**Work to complete**
What lines of the material below hold the string "accomplish"? Copy them out.
─── Records shown ───
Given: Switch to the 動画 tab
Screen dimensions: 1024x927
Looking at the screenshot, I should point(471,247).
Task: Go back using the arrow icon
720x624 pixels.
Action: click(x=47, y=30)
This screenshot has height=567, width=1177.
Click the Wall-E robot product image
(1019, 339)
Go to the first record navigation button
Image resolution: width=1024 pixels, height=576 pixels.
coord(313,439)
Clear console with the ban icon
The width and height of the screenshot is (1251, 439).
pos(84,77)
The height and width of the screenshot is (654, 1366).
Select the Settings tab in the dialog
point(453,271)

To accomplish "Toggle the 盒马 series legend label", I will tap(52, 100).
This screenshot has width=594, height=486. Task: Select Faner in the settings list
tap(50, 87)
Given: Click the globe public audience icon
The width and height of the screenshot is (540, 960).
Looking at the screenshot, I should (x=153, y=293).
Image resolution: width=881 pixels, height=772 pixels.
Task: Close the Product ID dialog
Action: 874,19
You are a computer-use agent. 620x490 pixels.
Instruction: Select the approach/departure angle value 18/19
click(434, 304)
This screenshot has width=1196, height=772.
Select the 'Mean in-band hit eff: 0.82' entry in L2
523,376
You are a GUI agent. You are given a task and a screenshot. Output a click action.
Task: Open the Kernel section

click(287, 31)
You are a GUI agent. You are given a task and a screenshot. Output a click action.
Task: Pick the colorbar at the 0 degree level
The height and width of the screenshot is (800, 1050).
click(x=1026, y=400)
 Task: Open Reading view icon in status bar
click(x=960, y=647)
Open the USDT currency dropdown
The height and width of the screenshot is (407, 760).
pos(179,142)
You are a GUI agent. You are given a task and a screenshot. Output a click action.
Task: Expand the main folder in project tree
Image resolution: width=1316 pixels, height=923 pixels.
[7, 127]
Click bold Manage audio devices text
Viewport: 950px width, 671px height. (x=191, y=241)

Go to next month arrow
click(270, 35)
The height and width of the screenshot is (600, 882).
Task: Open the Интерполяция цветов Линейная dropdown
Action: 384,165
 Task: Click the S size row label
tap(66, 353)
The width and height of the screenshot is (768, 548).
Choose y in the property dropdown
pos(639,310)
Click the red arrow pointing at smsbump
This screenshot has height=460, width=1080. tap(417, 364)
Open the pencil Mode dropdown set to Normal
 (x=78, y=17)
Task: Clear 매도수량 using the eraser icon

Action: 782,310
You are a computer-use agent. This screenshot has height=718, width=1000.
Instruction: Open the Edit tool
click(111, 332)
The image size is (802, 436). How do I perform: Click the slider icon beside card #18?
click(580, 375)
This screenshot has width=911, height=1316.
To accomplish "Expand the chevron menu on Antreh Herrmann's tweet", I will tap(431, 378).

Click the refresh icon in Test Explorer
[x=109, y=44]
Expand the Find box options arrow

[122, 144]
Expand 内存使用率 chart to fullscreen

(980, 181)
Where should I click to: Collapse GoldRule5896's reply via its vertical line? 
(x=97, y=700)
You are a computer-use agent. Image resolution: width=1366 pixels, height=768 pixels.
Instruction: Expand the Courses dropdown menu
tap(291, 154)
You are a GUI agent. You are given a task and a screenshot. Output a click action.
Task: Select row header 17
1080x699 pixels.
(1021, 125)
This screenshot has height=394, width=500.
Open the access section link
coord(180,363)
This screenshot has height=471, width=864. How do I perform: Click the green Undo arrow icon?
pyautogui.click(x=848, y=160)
───
**Output**
To accomplish "Toggle the 盒马 series legend label", I will tap(52, 100).
To accomplish "Expand the chevron menu on Antreh Herrmann's tweet", I will tap(431, 378).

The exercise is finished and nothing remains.